Text section:
__________

The Boy and the Filberts is a fable related to greed and appears as Aarne-Thompson type 68A. The story is credited to Aesop but there is no evidence to support this. It is not included in either the Perry Index or in Laura Gibbs' inclusive collection (2002).

==The story==
The Greek Stoic philosopher Epictetus briefly mentioned the fable in his Discourses as an analogy of man's getting less as a result of believing he needs more. The earliest English appearance of the story is in a translation of Antoine Houdar de la Motte's One Hundred New Court Fables (1721), where it is credited to Epictetus and illustrates the proposition that one should 'be contented with the middle state'. A boy puts his hand into a pitcher of figs and filberts and grasps so many that he cannot withdraw his fist through the narrow opening. When he bursts into tears of frustration, a bystander advises him to take only half the quantity.

__________

Information provided:
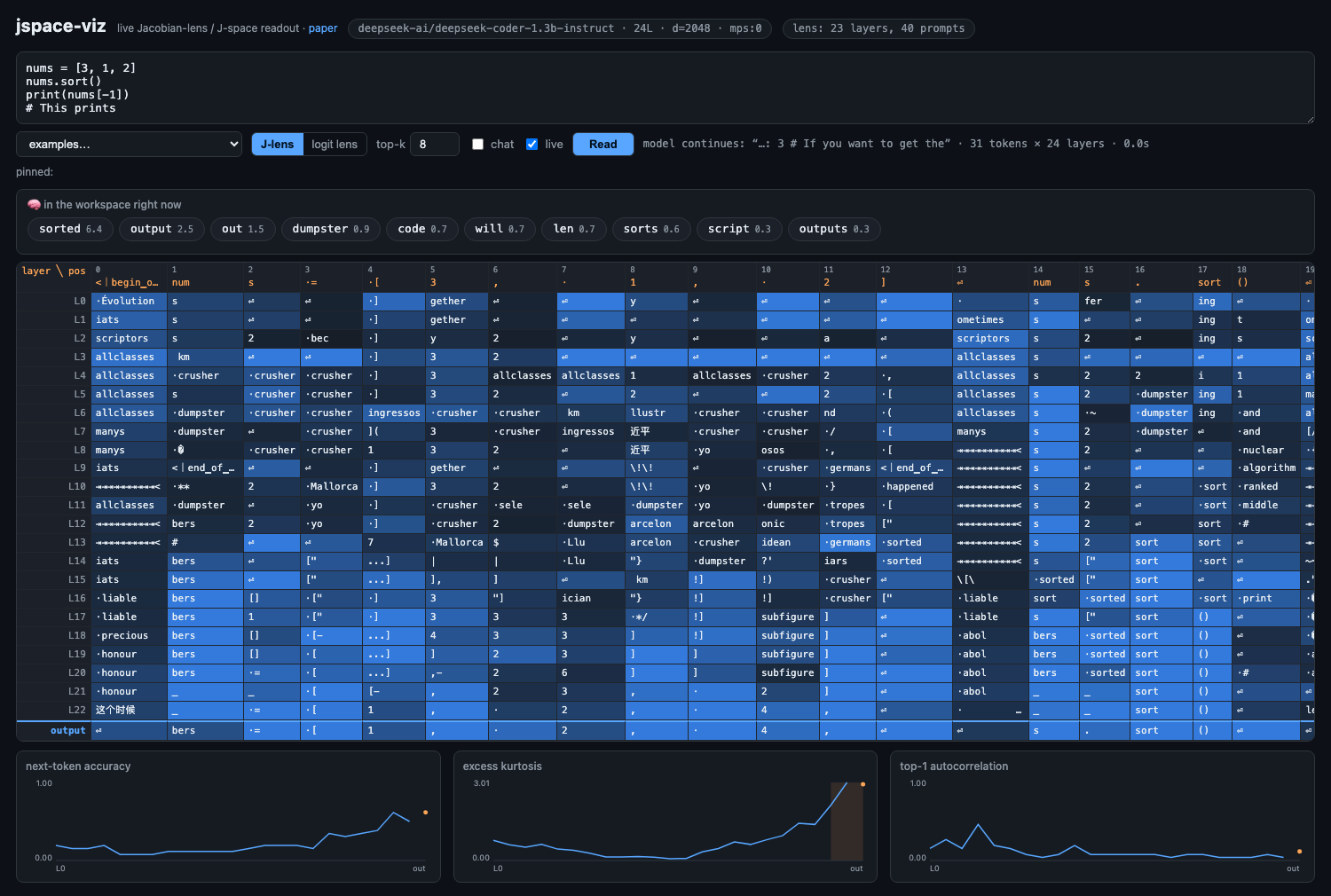
Task: Disable the live checkbox
Action: (532, 144)
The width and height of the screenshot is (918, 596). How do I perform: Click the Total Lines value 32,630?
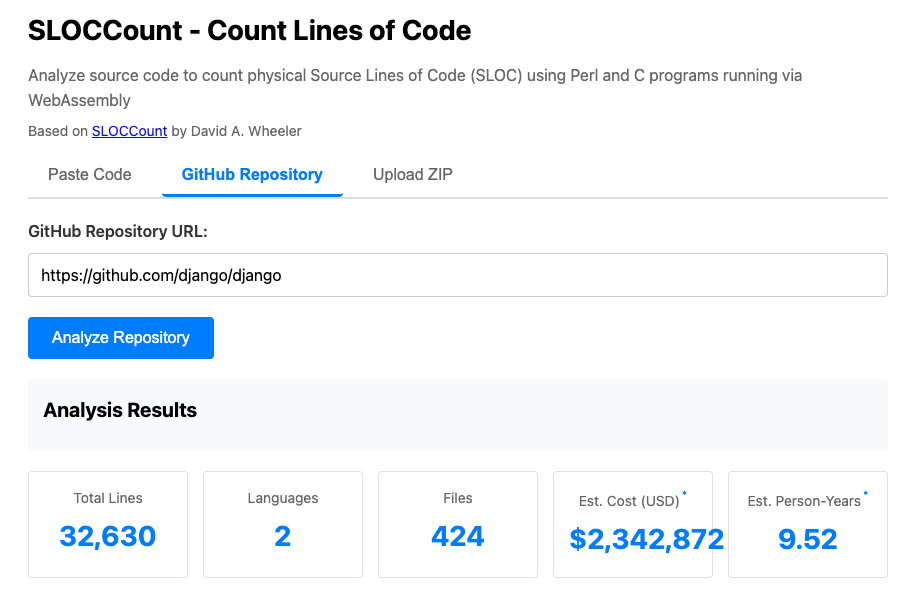coord(108,537)
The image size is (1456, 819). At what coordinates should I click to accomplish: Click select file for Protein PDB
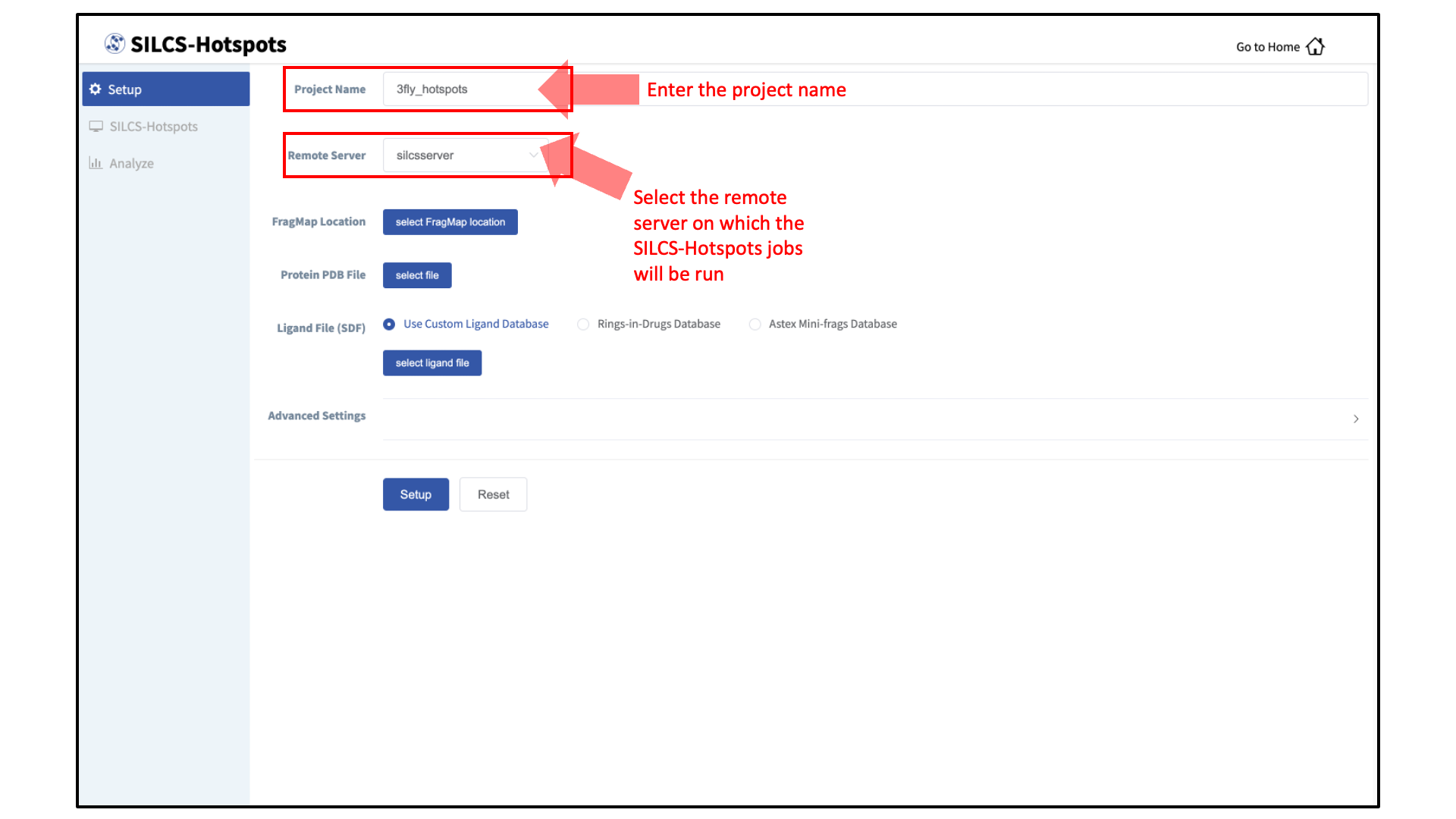[417, 275]
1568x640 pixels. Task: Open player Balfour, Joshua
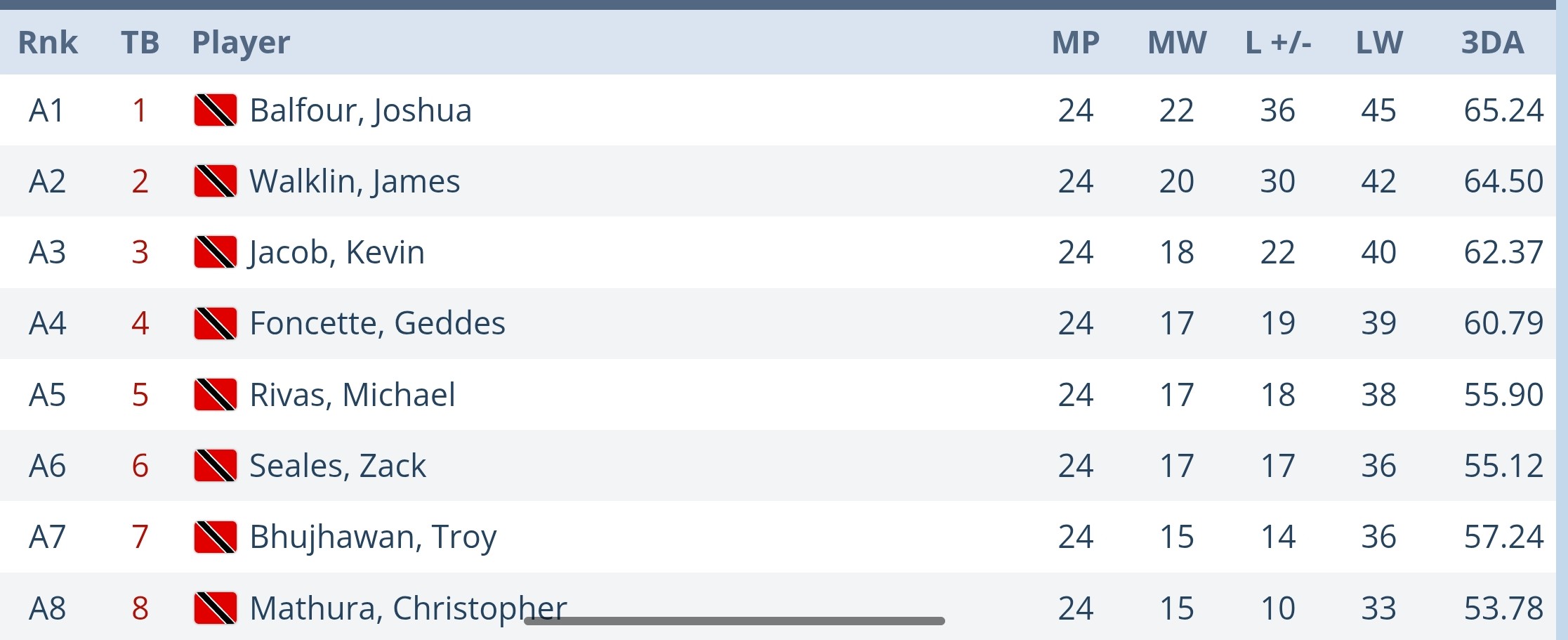point(360,110)
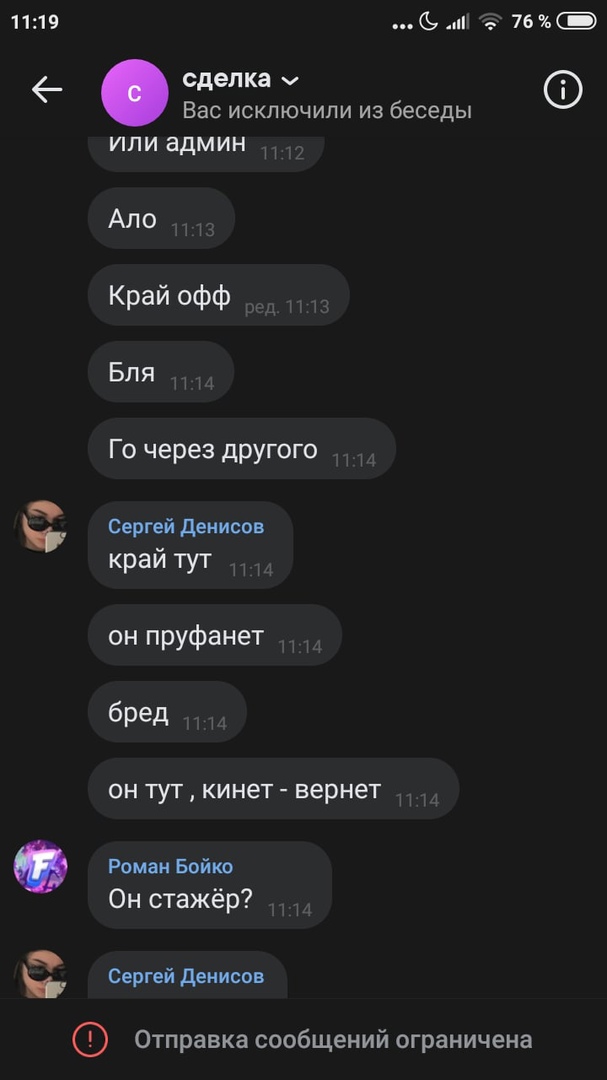Viewport: 607px width, 1080px height.
Task: Open Сергей Денисов's avatar beside край тут
Action: click(x=41, y=526)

__________

Task description: In the text about the boy and the filberts, what is the work in whose translation the story made its earliest English appearance?

Result of this task: Antoine Houdar de la Motte's One Hundred New Court Fables (1721)